子どもたちは「忍者ランドMap」を受け取り、8つの「修行ミッション」に挑戦。「水とんの術」のコーナーでは、四つんばいになって網をくぐり、さらには体をよじらせて網に張り付けられた絵を確認していました。目をつむった状態でお菓子を食べてお菓子の形を当てる「全集中!顔変の術」では、「食べる」という動作においても口や舌の筋肉の発達が密接に関わっていることを体感していました。他にもけん玉や折り紙などを行う「五感鍛錬の術」や「暗号かいどくの術」と銘打ったパズルのコーナーなどもありました。忍者ランドMapには、それぞれのミッションがどのような成長につながるかが書かれており、保護者らは、当たり前に行っている動きの大切さを理解していました。
今回のイベントは、サンビ校の学生や、教員が授業を受け持っている岐阜総合学園高校の生徒らの生きた学びの場としても位置付けており、20人ほどの学生や生徒も参加。

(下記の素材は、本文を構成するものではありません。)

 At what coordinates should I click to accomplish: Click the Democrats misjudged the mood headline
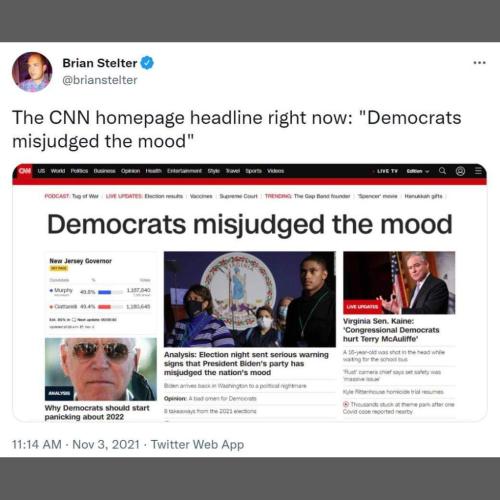(x=250, y=224)
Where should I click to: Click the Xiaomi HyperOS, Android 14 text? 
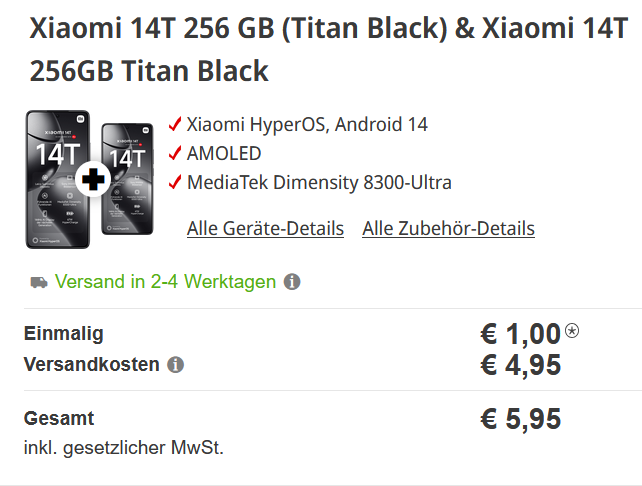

言語聴覚学科1年の山見さんは「普段、幼い子どもと接する機会がないので、スイスイとパズルをしている様子などを見れて参考になった」、米原さんは「ちょうど言語発達学の授業で定型発達や発育の遅れについて学んだばかり。アウトプットにつながった」と話していました。
次回7月19日は午前11時から午後3時まで、今回と同じモレラ岐阜の岐阜新聞メディアばこで開催。参加無料で入退場自由。サンビ校の教員らは「買い物ついでに気軽に体を動かしに来ていただければ。うまくできない場合は専門職の目線からアドバイスができるので、運動神経などで悩んでいる方も相談の場としても活用してほしい」と話しています。